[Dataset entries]
╔══

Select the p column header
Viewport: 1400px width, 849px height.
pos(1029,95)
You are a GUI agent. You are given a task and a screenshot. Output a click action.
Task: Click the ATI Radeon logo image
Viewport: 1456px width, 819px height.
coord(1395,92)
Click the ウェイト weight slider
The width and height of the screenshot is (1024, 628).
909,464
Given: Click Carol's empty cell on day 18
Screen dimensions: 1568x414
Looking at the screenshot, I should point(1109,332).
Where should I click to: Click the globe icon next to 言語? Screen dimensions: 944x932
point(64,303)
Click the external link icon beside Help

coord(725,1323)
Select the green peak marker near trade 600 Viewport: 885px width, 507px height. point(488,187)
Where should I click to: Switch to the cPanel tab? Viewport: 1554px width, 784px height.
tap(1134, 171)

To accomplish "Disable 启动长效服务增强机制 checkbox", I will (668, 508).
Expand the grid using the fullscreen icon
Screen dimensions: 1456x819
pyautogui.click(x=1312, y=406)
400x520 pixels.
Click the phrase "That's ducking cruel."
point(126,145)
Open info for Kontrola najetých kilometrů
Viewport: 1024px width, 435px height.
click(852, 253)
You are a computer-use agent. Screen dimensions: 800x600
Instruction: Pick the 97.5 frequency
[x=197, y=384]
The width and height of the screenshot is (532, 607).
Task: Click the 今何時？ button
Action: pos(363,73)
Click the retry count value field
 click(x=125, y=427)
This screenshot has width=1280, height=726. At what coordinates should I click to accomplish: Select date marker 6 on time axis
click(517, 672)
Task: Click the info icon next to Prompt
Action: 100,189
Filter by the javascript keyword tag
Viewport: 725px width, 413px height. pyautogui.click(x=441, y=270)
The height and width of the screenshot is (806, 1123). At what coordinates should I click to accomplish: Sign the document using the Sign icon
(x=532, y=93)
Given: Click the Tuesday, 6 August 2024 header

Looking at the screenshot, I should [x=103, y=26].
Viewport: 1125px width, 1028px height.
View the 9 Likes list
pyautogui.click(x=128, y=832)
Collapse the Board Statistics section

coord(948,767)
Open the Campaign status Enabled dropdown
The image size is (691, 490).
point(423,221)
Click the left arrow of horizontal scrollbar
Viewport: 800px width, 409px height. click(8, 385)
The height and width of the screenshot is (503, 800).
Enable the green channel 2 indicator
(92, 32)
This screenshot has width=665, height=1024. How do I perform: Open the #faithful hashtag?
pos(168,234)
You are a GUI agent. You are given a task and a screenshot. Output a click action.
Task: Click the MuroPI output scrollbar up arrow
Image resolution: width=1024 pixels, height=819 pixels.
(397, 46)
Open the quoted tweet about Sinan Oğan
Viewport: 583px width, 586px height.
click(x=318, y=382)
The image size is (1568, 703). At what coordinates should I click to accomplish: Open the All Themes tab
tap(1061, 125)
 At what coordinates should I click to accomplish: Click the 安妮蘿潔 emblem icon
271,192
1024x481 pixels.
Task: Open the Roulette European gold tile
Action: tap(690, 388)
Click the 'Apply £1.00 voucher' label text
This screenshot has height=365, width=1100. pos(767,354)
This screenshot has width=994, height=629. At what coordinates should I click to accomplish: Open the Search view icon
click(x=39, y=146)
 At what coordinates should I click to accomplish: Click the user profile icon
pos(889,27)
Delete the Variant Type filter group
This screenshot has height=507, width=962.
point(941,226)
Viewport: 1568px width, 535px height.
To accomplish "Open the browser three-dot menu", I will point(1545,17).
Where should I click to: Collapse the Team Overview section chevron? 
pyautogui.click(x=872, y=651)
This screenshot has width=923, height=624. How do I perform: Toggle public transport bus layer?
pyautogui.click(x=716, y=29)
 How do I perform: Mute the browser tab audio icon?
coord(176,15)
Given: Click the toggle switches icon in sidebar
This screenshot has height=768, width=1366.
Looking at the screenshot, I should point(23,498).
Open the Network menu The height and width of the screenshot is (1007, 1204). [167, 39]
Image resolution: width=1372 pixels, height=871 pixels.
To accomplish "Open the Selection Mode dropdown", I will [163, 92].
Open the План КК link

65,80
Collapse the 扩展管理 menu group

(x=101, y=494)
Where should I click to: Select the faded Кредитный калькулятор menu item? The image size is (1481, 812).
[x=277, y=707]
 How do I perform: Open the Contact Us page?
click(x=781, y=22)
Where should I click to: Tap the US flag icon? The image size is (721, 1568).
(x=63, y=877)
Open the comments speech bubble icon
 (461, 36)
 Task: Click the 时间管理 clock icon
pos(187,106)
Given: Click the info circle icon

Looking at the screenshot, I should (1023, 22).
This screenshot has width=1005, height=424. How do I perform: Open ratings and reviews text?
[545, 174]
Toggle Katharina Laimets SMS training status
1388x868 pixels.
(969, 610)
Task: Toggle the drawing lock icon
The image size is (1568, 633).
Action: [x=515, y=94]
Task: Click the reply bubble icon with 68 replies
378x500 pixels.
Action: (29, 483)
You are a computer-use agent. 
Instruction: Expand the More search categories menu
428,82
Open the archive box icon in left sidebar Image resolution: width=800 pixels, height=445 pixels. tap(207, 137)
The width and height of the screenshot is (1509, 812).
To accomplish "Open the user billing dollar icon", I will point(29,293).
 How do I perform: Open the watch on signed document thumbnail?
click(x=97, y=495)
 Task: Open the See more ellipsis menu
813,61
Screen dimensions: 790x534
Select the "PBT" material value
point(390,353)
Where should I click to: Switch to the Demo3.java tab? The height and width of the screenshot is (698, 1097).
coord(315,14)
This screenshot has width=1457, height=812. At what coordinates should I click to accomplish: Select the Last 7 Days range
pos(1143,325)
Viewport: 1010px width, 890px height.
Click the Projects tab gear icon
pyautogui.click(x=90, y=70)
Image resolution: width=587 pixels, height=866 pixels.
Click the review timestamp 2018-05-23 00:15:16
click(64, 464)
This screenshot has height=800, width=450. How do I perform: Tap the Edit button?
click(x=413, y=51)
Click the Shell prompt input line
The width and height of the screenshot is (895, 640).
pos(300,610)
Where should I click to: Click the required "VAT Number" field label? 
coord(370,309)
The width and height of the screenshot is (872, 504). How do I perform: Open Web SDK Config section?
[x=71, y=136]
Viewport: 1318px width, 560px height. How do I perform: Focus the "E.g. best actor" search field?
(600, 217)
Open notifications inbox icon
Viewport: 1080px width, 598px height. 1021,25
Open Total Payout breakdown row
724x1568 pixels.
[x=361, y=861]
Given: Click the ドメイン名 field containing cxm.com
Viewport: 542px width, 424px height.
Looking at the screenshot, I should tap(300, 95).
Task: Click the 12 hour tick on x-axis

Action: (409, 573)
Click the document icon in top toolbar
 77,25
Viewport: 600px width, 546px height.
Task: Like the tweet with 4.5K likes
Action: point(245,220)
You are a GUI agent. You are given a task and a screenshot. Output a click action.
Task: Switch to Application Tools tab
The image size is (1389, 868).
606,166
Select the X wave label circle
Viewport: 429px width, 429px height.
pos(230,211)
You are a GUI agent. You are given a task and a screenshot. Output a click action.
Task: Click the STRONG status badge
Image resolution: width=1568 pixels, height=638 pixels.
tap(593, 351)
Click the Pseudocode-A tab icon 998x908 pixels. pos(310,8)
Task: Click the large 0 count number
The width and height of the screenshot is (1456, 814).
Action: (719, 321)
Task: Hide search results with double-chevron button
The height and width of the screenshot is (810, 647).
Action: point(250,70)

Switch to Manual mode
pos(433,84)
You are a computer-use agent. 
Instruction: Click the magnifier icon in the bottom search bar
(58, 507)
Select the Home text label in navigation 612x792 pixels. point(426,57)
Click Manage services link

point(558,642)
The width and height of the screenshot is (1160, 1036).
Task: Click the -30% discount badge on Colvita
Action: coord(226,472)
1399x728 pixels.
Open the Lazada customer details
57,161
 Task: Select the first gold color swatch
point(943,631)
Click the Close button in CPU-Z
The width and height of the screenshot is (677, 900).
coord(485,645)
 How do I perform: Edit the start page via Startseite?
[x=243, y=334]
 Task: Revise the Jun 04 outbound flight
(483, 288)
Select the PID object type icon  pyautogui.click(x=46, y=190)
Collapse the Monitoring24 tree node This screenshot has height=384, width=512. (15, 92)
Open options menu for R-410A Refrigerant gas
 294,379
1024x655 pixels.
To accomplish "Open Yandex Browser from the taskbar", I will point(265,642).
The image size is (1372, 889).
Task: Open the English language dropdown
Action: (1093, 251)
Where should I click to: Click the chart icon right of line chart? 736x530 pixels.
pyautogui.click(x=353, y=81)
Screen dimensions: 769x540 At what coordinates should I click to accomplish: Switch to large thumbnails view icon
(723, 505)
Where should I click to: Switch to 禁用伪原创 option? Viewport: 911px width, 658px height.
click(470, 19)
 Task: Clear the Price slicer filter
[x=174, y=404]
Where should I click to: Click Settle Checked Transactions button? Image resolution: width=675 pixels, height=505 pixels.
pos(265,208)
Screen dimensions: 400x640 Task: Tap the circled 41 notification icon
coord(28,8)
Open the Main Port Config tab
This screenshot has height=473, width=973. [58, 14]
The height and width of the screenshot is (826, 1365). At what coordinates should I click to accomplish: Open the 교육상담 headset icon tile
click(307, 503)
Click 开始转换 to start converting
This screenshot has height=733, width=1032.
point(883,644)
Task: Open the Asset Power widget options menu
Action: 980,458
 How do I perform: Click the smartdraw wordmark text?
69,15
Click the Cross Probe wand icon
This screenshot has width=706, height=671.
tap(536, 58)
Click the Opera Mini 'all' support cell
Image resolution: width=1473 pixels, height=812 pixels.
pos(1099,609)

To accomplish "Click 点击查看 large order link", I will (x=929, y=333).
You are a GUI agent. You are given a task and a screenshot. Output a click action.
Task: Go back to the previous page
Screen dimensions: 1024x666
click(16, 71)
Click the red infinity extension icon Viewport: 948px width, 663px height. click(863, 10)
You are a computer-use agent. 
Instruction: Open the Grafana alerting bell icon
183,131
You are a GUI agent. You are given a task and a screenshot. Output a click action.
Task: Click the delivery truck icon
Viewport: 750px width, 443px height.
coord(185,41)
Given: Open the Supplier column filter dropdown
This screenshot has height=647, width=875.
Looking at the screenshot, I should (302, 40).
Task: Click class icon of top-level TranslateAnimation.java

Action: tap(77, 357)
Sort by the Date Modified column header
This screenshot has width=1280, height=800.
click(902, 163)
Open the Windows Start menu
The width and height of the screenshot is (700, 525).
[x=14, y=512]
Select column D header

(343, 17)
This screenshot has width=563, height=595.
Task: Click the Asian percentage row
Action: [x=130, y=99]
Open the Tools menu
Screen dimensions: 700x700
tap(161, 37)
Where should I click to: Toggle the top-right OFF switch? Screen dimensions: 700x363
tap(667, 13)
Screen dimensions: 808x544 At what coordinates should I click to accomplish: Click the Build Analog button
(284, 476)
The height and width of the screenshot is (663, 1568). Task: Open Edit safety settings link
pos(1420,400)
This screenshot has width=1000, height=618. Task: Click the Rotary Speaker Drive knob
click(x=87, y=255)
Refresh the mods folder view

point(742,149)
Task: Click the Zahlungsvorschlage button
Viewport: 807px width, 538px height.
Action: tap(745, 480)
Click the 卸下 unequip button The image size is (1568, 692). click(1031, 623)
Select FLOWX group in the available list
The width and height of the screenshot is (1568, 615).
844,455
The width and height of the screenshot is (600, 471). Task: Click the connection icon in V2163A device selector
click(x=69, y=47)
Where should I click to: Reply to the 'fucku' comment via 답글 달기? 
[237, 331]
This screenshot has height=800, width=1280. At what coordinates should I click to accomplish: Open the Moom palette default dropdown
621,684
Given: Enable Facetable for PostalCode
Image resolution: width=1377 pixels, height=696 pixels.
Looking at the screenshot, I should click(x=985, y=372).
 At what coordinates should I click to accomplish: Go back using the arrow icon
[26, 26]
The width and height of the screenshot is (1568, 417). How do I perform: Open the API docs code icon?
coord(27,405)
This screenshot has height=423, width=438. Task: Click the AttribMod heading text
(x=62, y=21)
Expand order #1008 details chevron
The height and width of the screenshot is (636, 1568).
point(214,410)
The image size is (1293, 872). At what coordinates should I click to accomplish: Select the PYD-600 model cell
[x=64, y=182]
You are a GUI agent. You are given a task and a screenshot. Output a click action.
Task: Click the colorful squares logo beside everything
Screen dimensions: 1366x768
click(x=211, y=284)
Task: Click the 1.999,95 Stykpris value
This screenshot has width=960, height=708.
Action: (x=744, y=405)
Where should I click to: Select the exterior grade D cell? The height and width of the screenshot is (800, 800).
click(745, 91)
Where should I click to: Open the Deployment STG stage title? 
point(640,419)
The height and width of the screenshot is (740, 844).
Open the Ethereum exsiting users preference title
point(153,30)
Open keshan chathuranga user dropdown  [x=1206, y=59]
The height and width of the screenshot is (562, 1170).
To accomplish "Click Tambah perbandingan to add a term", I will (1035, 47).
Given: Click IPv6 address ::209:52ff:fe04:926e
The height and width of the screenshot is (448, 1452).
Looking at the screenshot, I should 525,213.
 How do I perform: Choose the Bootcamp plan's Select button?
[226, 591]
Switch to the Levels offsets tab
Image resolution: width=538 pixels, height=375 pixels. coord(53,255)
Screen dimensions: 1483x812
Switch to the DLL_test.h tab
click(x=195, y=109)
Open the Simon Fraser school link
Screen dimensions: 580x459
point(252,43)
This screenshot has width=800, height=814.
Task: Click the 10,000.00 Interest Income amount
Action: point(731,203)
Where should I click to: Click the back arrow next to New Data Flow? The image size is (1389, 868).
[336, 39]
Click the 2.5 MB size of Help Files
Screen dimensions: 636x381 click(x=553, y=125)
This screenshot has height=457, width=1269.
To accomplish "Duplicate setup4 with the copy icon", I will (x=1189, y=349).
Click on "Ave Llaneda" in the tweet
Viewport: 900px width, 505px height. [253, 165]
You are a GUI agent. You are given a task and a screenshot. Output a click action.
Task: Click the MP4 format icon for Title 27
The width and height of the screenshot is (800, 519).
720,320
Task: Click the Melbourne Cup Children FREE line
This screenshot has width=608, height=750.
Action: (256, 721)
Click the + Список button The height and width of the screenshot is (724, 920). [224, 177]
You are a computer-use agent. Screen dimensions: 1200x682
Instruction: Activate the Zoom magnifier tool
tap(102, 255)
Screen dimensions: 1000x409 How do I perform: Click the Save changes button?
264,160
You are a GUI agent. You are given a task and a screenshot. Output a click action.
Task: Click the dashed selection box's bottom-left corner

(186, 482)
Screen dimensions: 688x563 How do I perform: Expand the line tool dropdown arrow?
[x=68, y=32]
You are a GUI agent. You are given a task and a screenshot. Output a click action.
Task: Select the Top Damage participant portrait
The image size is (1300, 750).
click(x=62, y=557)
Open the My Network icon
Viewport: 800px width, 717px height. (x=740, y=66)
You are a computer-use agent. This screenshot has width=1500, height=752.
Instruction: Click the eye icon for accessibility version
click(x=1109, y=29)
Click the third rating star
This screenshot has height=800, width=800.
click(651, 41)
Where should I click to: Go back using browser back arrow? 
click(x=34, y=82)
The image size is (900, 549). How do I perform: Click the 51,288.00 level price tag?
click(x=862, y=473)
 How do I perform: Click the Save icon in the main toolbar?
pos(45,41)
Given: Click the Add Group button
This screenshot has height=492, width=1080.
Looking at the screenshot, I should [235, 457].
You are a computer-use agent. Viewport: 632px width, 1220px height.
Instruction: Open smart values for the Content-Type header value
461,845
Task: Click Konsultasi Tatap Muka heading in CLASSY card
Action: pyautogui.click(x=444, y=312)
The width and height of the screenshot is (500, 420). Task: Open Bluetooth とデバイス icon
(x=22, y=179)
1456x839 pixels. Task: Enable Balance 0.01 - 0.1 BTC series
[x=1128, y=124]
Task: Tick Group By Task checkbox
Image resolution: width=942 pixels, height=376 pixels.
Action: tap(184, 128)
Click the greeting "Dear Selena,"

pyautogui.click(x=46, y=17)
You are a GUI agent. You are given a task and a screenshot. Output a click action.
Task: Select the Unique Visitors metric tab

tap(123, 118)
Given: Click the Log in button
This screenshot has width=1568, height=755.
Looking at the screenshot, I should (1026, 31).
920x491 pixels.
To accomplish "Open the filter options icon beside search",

╚══

▸ Your goal
What you give back should be exactly the lines of the data above from the line with "Toggle Katharina Laimets SMS training status" through the line with "The width and height of the screenshot is (1509, 812).", both of those included, and nothing more.

▸ Solution to this exercise
Toggle Katharina Laimets SMS training status
1388x868 pixels.
(969, 610)
Task: Toggle the drawing lock icon
The image size is (1568, 633).
Action: [x=515, y=94]
Task: Click the reply bubble icon with 68 replies
378x500 pixels.
Action: (29, 483)
You are a computer-use agent. 
Instruction: Expand the More search categories menu
428,82
Open the archive box icon in left sidebar Image resolution: width=800 pixels, height=445 pixels. tap(207, 137)
The width and height of the screenshot is (1509, 812).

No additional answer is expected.